START Available data

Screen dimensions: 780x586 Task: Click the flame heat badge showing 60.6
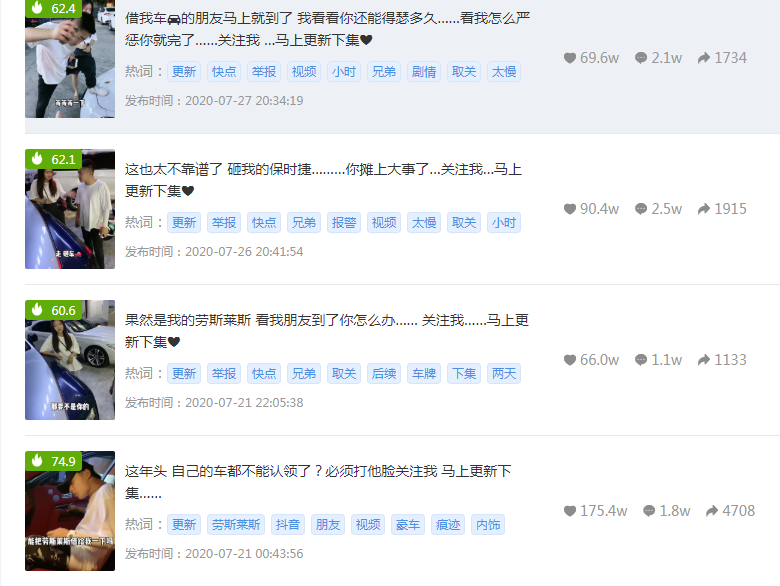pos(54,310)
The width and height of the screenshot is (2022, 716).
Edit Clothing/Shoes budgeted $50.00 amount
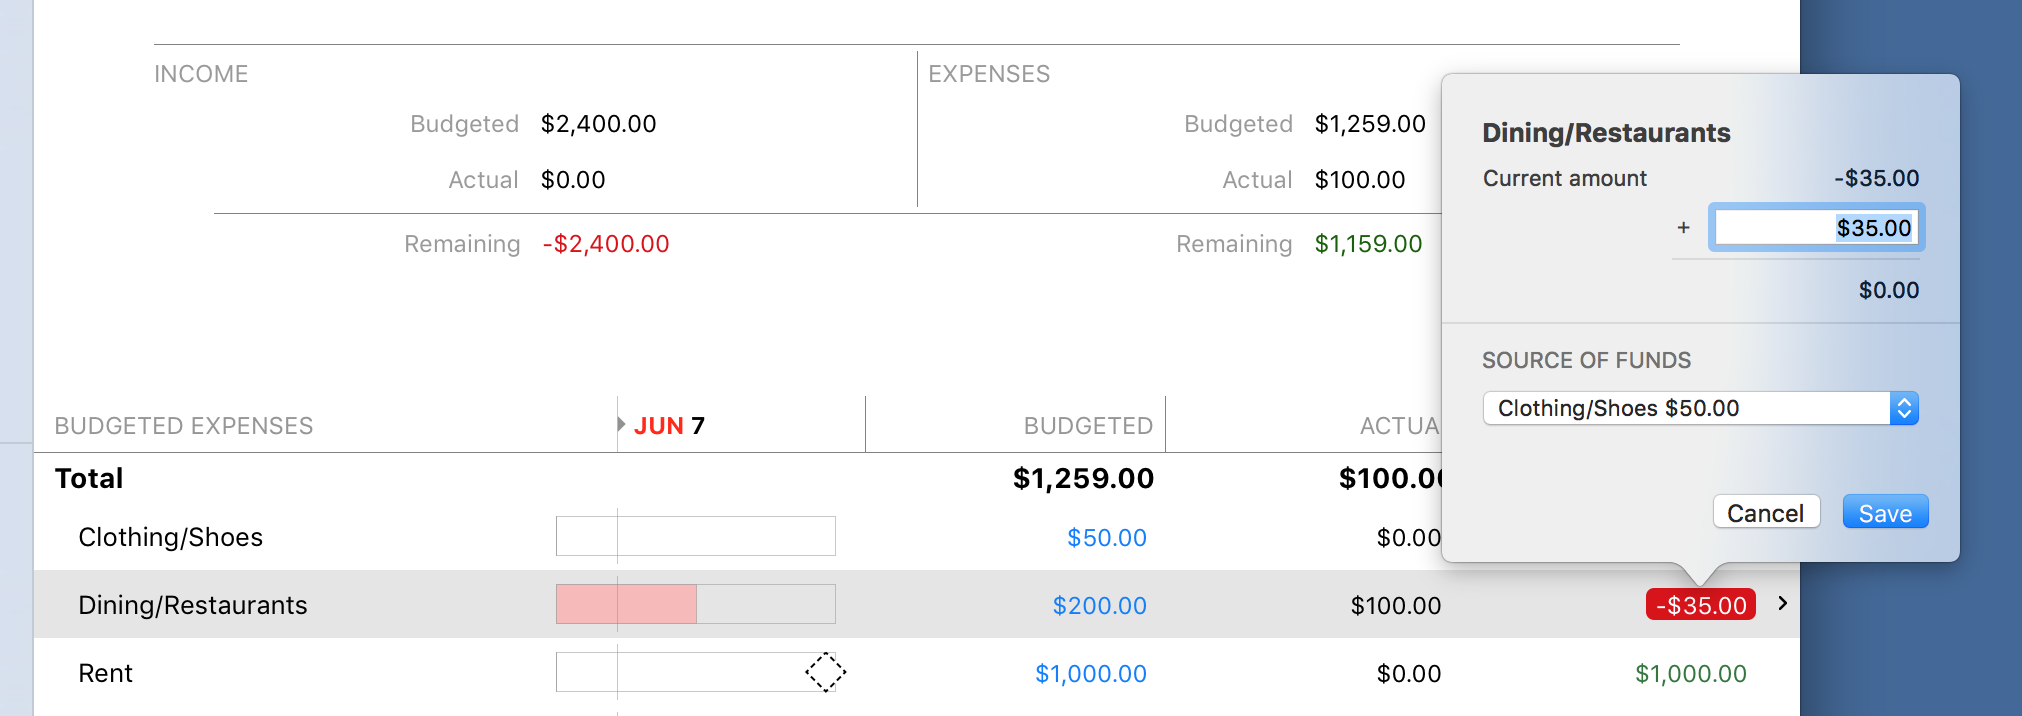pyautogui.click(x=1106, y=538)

END Available data
START Available data

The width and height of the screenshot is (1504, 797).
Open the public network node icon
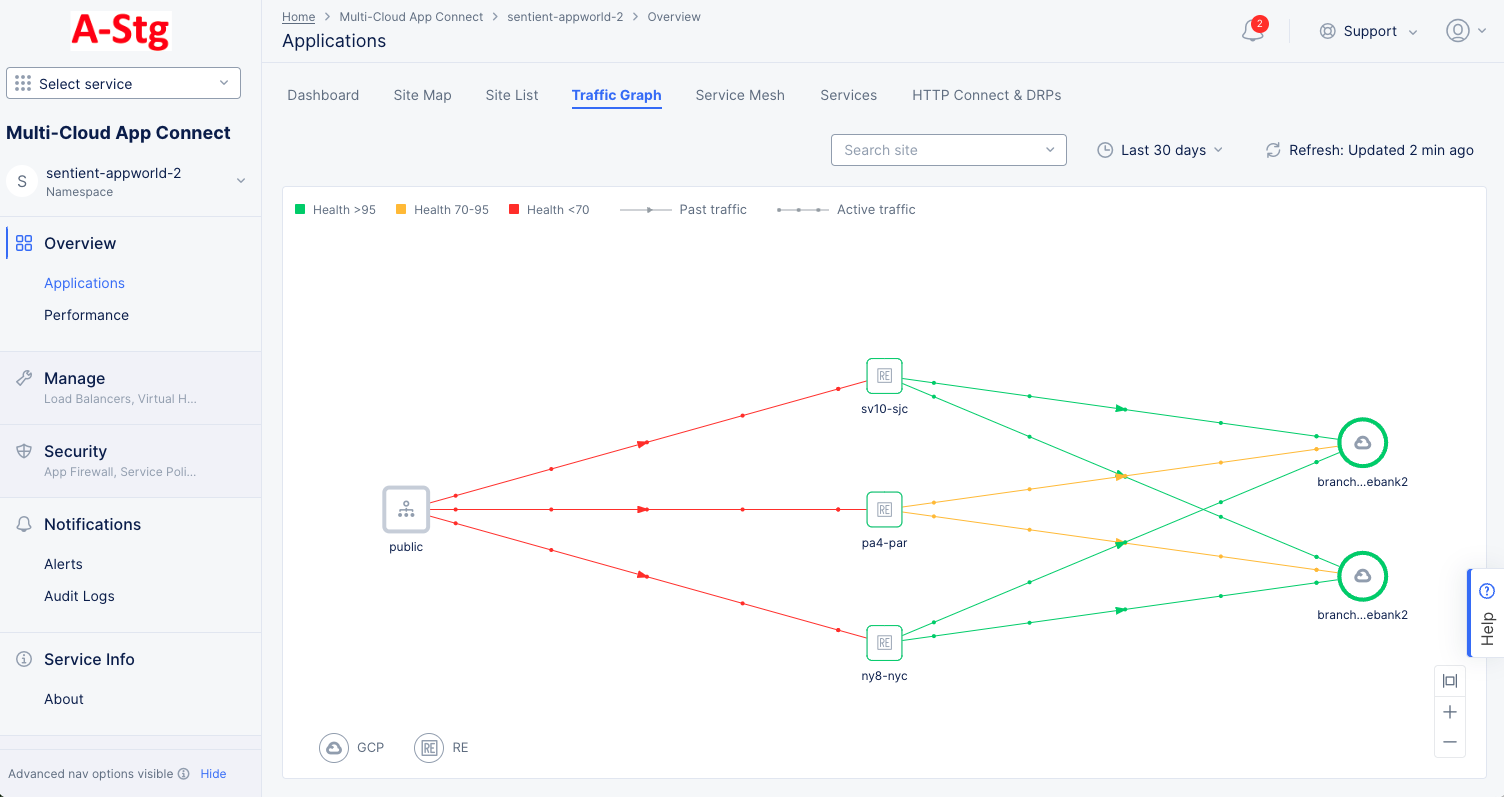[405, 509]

END Available data

_What to work on_
The answer consists of every line above in which the word "width" occurs.

_Result of this task_
The width and height of the screenshot is (2022, 716).
The width and height of the screenshot is (1504, 797).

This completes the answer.